Fragestellung: Welche Bedürfnisse haben ältere, türkeistämmige Patient*innen hinsichtlich ihrer medikamentösen und medizinischen Versorgung in Deutschland und der Türkei? Welche Unregelmäßigkeiten und Barrieren lassen sich bezüglich der Medikationsverschreibung und -einnahme identifizieren? Wie können Barrieren in der Versorgung abgebaut werden?
Methoden: In einer Mixed-methods-Studie wurden qualitative Leitfadeninterviews mit chronisch kranken, älteren, türkeistämmigen Patient*innen, die sich für Zeiträume von 2–24 Monaten in der Türkei aufhalten (n = 25) sowie mit Hausärzt*innen (n = 8) geführt. Zusätzlich wurden in einer quantitativen Analyse Versichertendaten älterer, türkeistämmiger Patient*innen der AOK Rheinland/Hamburg (n = 30.560) auf medizinische und medikamentöse Diskontinuitäten hin untersucht und mit den Daten anderer Versicherter verglichen.
Ergebnisse: Fehlende Kenntnisse der eigenen Medikation, Informationsdefizite zur Gesundheitsversorgung in der Türkei und strukturelle Zugangsbarrieren führen zu medikamentösen Unregelmäßigkeiten. Ethische Konflikte für Hausärzt*innen und Konflikte zwischen Ärzt*innen und Patient*innen können entstehen, wenn Patient*innen ihre Hausärzt*innen darum bitten, Medikamente für einen längeren Türkeiaufenthalt zu verschreiben. Aus der Analyse der Versichertendaten geht hervor, dass türkeistämmige Versicherte erkrankungsabhängig signifikant häufiger als andere Versicherte quartalweise ausbleibende Medikationsverschreibungen und Ärzt*innenkontakte aufweisen.
Diskussion: Die erfolgreiche Aufklärung über Erkrankungen und Medikation ist für die medikamentöse Versorgung älterer, chronisch kranker Patient*innen von hoher Bedeutung. Dazu sind größere zeitliche Ressourcen in der hausärztlichen Versorgung ebenso notwendig wie Diversitätssensibilität in der Behandlung. Maßnahmen zum verbesserten Informationszugang (Versorgungsstruktur in der Türkei) für Ärzt*innen und Patient*innen sowie zum Informationstransfer (Übersetzung von Befunden) könnten die Nutzung der Gesundheitsversorgung in der Türkei für die Zielgruppe erleichtern.
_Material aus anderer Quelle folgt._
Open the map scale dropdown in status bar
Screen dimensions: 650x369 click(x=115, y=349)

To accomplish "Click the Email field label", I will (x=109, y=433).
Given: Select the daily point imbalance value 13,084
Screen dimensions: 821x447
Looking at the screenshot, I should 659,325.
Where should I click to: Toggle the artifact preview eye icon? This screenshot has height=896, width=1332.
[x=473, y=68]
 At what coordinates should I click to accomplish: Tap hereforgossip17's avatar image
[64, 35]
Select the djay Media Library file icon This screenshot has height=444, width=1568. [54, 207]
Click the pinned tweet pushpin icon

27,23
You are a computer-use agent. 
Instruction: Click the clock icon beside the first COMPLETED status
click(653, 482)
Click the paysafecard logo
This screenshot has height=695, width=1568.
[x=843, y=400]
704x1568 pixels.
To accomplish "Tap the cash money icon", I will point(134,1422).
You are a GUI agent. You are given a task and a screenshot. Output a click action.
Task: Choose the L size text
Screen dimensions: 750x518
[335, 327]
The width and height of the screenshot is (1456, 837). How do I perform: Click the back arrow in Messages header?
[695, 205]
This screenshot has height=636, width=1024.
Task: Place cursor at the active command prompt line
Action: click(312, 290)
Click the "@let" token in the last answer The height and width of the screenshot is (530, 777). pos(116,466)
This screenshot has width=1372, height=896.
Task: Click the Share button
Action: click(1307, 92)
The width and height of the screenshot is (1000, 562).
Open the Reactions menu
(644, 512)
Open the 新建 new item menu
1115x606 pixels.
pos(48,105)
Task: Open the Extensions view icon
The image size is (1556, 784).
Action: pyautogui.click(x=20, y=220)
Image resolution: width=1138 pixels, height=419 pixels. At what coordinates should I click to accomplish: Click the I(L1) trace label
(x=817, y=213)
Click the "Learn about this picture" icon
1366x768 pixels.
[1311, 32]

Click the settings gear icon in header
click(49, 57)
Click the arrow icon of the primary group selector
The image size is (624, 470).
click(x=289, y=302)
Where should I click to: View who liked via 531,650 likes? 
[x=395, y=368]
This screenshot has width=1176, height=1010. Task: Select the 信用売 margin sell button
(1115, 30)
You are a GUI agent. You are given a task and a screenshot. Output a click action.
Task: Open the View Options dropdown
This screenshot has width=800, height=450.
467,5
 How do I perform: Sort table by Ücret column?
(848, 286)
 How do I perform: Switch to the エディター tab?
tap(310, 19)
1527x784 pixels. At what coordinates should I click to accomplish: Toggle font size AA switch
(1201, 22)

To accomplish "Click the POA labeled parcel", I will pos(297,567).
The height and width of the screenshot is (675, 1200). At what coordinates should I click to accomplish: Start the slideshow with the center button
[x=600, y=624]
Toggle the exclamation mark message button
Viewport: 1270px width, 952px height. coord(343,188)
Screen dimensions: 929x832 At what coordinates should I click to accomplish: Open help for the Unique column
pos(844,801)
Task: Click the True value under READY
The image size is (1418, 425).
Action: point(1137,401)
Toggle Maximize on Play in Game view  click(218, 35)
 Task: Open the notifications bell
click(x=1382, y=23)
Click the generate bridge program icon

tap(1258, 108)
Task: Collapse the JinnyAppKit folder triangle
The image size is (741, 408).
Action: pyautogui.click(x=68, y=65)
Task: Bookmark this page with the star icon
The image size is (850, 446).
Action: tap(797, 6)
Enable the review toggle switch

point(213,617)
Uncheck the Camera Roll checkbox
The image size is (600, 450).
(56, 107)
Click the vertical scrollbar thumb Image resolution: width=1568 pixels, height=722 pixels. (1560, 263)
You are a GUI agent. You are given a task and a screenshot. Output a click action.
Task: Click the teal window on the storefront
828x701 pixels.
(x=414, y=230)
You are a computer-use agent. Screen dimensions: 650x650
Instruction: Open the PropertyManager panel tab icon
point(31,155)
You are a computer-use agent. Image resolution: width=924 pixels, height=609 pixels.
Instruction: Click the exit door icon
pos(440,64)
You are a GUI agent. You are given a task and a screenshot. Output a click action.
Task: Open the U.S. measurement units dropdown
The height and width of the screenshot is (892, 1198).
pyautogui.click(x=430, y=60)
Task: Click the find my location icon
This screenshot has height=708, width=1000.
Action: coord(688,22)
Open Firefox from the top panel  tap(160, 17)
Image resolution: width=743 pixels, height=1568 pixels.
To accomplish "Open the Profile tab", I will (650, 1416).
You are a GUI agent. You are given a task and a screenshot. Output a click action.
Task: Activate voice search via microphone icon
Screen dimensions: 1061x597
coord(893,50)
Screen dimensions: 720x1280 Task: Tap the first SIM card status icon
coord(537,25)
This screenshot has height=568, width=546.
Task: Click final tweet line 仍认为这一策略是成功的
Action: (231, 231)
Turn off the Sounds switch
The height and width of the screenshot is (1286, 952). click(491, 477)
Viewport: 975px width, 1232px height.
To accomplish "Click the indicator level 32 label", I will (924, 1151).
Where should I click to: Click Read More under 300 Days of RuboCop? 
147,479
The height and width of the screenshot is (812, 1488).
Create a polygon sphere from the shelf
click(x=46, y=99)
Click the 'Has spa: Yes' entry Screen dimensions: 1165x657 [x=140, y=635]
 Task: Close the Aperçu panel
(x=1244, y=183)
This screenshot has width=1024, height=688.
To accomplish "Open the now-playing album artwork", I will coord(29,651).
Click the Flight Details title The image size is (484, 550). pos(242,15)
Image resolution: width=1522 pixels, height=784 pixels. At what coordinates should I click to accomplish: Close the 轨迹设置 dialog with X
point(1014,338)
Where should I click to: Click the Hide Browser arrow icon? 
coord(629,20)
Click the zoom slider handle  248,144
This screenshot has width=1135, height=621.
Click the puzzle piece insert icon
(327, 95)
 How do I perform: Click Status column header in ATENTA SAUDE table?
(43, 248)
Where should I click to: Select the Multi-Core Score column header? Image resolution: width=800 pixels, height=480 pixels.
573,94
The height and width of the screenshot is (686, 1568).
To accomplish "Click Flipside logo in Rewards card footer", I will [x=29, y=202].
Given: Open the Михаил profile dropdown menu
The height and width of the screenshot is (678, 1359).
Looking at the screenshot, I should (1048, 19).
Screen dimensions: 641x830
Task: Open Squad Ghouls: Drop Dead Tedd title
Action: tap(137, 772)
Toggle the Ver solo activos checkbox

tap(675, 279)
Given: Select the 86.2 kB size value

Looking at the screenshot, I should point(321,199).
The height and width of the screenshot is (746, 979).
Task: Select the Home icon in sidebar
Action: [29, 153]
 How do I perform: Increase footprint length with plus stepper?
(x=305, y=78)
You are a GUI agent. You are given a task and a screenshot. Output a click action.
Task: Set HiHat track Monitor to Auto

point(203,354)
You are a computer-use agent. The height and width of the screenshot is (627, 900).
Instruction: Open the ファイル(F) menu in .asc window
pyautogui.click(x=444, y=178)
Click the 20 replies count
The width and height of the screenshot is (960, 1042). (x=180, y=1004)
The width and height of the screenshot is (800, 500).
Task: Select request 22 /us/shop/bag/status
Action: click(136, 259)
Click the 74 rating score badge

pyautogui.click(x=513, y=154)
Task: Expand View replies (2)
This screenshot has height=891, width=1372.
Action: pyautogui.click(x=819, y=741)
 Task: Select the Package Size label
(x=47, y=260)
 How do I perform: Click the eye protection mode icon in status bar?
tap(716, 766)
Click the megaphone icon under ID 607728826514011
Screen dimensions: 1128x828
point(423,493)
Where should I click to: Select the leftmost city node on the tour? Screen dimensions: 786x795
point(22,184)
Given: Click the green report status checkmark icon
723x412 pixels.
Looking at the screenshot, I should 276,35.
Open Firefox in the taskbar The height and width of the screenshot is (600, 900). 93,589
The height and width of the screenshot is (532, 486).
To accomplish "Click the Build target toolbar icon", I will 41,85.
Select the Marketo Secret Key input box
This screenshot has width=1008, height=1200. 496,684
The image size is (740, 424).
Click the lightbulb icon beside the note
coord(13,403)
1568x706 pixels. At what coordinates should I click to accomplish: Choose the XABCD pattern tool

Take Home Message für die Praxis: Ältere, türkeistämmige Patient*innen weisen einen erhöhten Aufklärungsbedarf zu ihren Erkrankungen und ihrer Medikation auf. Die frühzeitige, gemeinsame Planung vor längeren Türkeiaufenthalten und die Einbindung Angehöriger unterstützen eine sichere medikamentöse Versorgung.